Start of Records for processing

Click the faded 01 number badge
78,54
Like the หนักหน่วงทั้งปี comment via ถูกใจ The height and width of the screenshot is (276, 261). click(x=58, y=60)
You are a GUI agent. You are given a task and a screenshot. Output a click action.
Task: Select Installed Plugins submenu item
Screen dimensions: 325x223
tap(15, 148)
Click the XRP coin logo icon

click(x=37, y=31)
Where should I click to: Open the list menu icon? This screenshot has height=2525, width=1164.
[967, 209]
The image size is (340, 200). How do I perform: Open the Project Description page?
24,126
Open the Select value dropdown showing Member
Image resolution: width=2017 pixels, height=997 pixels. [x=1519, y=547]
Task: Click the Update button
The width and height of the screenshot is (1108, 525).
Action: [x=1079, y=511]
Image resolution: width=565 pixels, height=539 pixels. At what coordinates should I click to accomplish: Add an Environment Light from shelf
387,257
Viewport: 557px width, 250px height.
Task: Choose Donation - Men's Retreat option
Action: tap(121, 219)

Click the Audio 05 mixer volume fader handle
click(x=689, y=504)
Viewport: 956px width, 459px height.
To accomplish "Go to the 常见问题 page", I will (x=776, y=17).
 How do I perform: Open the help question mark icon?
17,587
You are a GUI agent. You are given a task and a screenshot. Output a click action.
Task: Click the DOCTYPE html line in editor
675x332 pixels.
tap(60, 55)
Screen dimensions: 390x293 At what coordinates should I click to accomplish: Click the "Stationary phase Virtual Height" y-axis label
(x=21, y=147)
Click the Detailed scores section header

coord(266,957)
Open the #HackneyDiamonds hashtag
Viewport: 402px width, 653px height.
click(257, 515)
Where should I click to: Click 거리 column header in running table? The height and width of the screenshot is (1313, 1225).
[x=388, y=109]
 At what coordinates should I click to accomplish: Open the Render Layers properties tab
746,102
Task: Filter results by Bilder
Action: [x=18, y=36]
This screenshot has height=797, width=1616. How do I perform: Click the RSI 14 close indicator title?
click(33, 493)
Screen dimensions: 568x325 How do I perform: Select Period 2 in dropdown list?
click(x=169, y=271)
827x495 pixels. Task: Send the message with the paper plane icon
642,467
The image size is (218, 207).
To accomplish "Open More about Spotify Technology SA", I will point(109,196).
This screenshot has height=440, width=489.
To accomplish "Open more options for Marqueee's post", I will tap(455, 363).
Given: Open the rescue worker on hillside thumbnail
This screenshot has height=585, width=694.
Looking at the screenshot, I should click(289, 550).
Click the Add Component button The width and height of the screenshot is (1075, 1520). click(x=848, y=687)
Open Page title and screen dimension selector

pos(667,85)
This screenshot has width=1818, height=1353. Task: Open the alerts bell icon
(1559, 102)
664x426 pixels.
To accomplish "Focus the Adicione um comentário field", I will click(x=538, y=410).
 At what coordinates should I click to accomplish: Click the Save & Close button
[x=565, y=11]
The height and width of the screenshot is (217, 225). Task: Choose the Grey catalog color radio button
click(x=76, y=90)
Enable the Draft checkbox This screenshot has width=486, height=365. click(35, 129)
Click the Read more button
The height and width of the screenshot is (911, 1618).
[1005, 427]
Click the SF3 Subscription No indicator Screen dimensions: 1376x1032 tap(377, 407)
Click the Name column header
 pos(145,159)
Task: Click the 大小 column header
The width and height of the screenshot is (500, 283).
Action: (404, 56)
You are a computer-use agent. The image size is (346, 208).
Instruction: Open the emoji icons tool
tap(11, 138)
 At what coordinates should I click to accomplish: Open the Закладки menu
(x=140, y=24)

End of Records for processing

Please render the data above as a Markdown table with two columns, Row and Line, giving each non-blank line its own numbered row.

| Row | Line |
|---|---|
| 1 | Click the faded 01 number badge |
| 2 | 78,54 |
| 3 | Like the หนักหน่วงทั้งปี comment via ถูกใจ The height and width of the screenshot is (276, 261). click(x=58, y=60) |
| 4 | You are a GUI agent. You are given a task and a screenshot. Output a click action. |
| 5 | Task: Select Installed Plugins submenu item |
| 6 | Screen dimensions: 325x223 |
| 7 | tap(15, 148) |
| 8 | Click the XRP coin logo icon |
| 9 | click(x=37, y=31) |
| 10 | Where should I click to: Open the list menu icon? This screenshot has height=2525, width=1164. |
| 11 | [967, 209] |
| 12 | The image size is (340, 200). How do I perform: Open the Project Description page? |
| 13 | 24,126 |
| 14 | Open the Select value dropdown showing Member |
| 15 | Image resolution: width=2017 pixels, height=997 pixels. [x=1519, y=547] |
| 16 | Task: Click the Update button |
| 17 | The width and height of the screenshot is (1108, 525). |
| 18 | Action: [x=1079, y=511] |
| 19 | Image resolution: width=565 pixels, height=539 pixels. At what coordinates should I click to accomplish: Add an Environment Light from shelf |
| 20 | 387,257 |
| 21 | Viewport: 557px width, 250px height. |
| 22 | Task: Choose Donation - Men's Retreat option |
| 23 | Action: tap(121, 219) |
| 24 | Click the Audio 05 mixer volume fader handle |
| 25 | click(x=689, y=504) |
| 26 | Viewport: 956px width, 459px height. |
| 27 | To accomplish "Go to the 常见问题 page", I will (x=776, y=17). |
| 28 |  How do I perform: Open the help question mark icon? |
| 29 | 17,587 |
| 30 | You are a GUI agent. You are given a task and a screenshot. Output a click action. |
| 31 | Task: Click the DOCTYPE html line in editor |
| 32 | 675x332 pixels. |
| 33 | tap(60, 55) |
| 34 | Screen dimensions: 390x293 At what coordinates should I click to accomplish: Click the "Stationary phase Virtual Height" y-axis label |
| 35 | (x=21, y=147) |
| 36 | Click the Detailed scores section header |
| 37 | coord(266,957) |
| 38 | Open the #HackneyDiamonds hashtag |
| 39 | Viewport: 402px width, 653px height. |
| 40 | click(257, 515) |
| 41 | Where should I click to: Click 거리 column header in running table? The height and width of the screenshot is (1313, 1225). |
| 42 | [x=388, y=109] |
| 43 |  At what coordinates should I click to accomplish: Open the Render Layers properties tab |
| 44 | 746,102 |
| 45 | Task: Filter results by Bilder |
| 46 | Action: [x=18, y=36] |
| 47 | This screenshot has height=797, width=1616. How do I perform: Click the RSI 14 close indicator title? |
| 48 | click(33, 493) |
| 49 | Screen dimensions: 568x325 How do I perform: Select Period 2 in dropdown list? |
| 50 | click(x=169, y=271) |
| 51 | 827x495 pixels. Task: Send the message with the paper plane icon |
| 52 | 642,467 |
| 53 | The image size is (218, 207). |
| 54 | To accomplish "Open More about Spotify Technology SA", I will point(109,196). |
| 55 | This screenshot has height=440, width=489. |
| 56 | To accomplish "Open more options for Marqueee's post", I will tap(455, 363). |
| 57 | Given: Open the rescue worker on hillside thumbnail |
| 58 | This screenshot has height=585, width=694. |
| 59 | Looking at the screenshot, I should click(289, 550). |
| 60 | Click the Add Component button The width and height of the screenshot is (1075, 1520). click(x=848, y=687) |
| 61 | Open Page title and screen dimension selector |
| 62 | pos(667,85) |
| 63 | This screenshot has width=1818, height=1353. Task: Open the alerts bell icon |
| 64 | (1559, 102) |
| 65 | 664x426 pixels. |
| 66 | To accomplish "Focus the Adicione um comentário field", I will click(x=538, y=410). |
| 67 |  At what coordinates should I click to accomplish: Click the Save & Close button |
| 68 | [x=565, y=11] |
| 69 | The height and width of the screenshot is (217, 225). Task: Choose the Grey catalog color radio button |
| 70 | click(x=76, y=90) |
| 71 | Enable the Draft checkbox This screenshot has width=486, height=365. click(35, 129) |
| 72 | Click the Read more button |
| 73 | The height and width of the screenshot is (911, 1618). |
| 74 | [1005, 427] |
| 75 | Click the SF3 Subscription No indicator Screen dimensions: 1376x1032 tap(377, 407) |
| 76 | Click the Name column header |
| 77 |  pos(145,159) |
| 78 | Task: Click the 大小 column header |
| 79 | The width and height of the screenshot is (500, 283). |
| 80 | Action: (404, 56) |
| 81 | You are a computer-use agent. The image size is (346, 208). |
| 82 | Instruction: Open the emoji icons tool |
| 83 | tap(11, 138) |
| 84 |  At what coordinates should I click to accomplish: Open the Закладки menu |
| 85 | (x=140, y=24) |